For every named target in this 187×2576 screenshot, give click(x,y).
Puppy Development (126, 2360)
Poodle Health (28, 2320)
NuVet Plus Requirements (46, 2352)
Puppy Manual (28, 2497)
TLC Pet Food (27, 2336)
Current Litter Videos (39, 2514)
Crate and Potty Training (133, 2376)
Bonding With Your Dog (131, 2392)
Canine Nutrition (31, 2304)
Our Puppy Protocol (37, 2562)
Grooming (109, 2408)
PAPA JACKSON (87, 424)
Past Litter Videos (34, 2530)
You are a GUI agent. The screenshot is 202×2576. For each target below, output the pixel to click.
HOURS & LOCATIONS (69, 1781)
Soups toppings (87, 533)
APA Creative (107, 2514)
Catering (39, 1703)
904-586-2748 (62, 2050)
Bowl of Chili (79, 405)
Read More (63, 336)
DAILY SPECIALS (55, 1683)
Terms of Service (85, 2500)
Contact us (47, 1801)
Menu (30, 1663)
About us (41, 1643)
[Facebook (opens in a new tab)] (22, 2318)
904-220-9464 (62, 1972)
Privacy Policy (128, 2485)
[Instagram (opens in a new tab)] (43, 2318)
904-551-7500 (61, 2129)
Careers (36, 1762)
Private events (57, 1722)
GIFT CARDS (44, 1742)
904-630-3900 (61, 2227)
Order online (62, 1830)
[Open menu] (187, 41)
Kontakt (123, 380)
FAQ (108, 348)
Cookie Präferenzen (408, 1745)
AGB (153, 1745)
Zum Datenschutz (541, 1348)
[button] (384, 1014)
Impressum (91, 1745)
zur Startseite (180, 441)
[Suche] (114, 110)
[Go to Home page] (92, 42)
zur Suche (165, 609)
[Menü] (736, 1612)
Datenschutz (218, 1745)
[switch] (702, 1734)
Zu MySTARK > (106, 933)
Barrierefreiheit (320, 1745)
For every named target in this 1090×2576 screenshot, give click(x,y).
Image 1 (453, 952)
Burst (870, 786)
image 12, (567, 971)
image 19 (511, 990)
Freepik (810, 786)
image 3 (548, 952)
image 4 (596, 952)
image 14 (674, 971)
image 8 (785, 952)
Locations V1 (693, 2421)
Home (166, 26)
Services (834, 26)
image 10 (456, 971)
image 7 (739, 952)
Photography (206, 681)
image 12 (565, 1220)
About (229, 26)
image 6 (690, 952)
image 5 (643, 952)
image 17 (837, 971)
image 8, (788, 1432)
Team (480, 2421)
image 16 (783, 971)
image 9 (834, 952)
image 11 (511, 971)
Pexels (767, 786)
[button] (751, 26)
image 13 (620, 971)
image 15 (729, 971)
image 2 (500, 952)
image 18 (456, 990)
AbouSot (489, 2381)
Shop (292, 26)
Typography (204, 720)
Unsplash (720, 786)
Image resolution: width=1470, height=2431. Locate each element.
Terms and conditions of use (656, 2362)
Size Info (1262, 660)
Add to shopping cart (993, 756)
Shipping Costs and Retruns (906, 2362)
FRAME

-*-

### REQUIREMENT
For this exercise, give every entry again exactly as it appears.

### RESULT
For every named target in this 187×2576 screenshot, give click(x,y).
Puppy Development (126, 2360)
Poodle Health (28, 2320)
NuVet Plus Requirements (46, 2352)
Puppy Manual (28, 2497)
TLC Pet Food (27, 2336)
Current Litter Videos (39, 2514)
Crate and Potty Training (133, 2376)
Bonding With Your Dog (131, 2392)
Canine Nutrition (31, 2304)
Our Puppy Protocol (37, 2562)
Grooming (109, 2408)
PAPA JACKSON (87, 424)
Past Litter Videos (34, 2530)
You are a GUI agent. The screenshot is 202×2576. For each target below, output the pixel to click.
HOURS & LOCATIONS (69, 1781)
Soups toppings (87, 533)
APA Creative (107, 2514)
Catering (39, 1703)
904-586-2748 (62, 2050)
Bowl of Chili (79, 405)
Read More (63, 336)
DAILY SPECIALS (55, 1683)
Terms of Service (85, 2500)
Contact us (47, 1801)
Menu (30, 1663)
About us (41, 1643)
[Facebook (opens in a new tab)] (22, 2318)
904-220-9464 (62, 1972)
Privacy Policy (128, 2485)
[Instagram (opens in a new tab)] (43, 2318)
904-551-7500 (61, 2129)
Careers (36, 1762)
Private events (57, 1722)
GIFT CARDS (44, 1742)
904-630-3900 (61, 2227)
Order online (62, 1830)
[Open menu] (187, 41)
Kontakt (123, 380)
FAQ (108, 348)
Cookie Präferenzen (408, 1745)
AGB (153, 1745)
Zum Datenschutz (541, 1348)
[button] (384, 1014)
Impressum (91, 1745)
zur Startseite (180, 441)
[Suche] (114, 110)
[Go to Home page] (92, 42)
zur Suche (165, 609)
[Menü] (736, 1612)
Datenschutz (218, 1745)
[switch] (702, 1734)
Zu MySTARK > (106, 933)
Barrierefreiheit (320, 1745)
For every named target in this 1090×2576 screenshot, give click(x,y).
Image 1 (453, 952)
Burst (870, 786)
image 12, (567, 971)
image 19 (511, 990)
Freepik (810, 786)
image 3 (548, 952)
image 4 (596, 952)
image 14 (674, 971)
image 8 (785, 952)
Locations V1 (693, 2421)
Home (166, 26)
Services (834, 26)
image 10 (456, 971)
image 7 (739, 952)
Photography (206, 681)
image 12 (565, 1220)
About (229, 26)
image 6 (690, 952)
image 5 (643, 952)
image 17 (837, 971)
image 8, (788, 1432)
Team (480, 2421)
image 16 (783, 971)
image 9 (834, 952)
image 11 (511, 971)
Pexels (767, 786)
[button] (751, 26)
image 13 (620, 971)
image 15 (729, 971)
image 2 (500, 952)
image 18 (456, 990)
AbouSot (489, 2381)
Shop (292, 26)
Typography (204, 720)
Unsplash (720, 786)
Image resolution: width=1470, height=2431. Locate each element.
Terms and conditions of use (656, 2362)
Size Info (1262, 660)
Add to shopping cart (993, 756)
Shipping Costs and Retruns (906, 2362)
FRAME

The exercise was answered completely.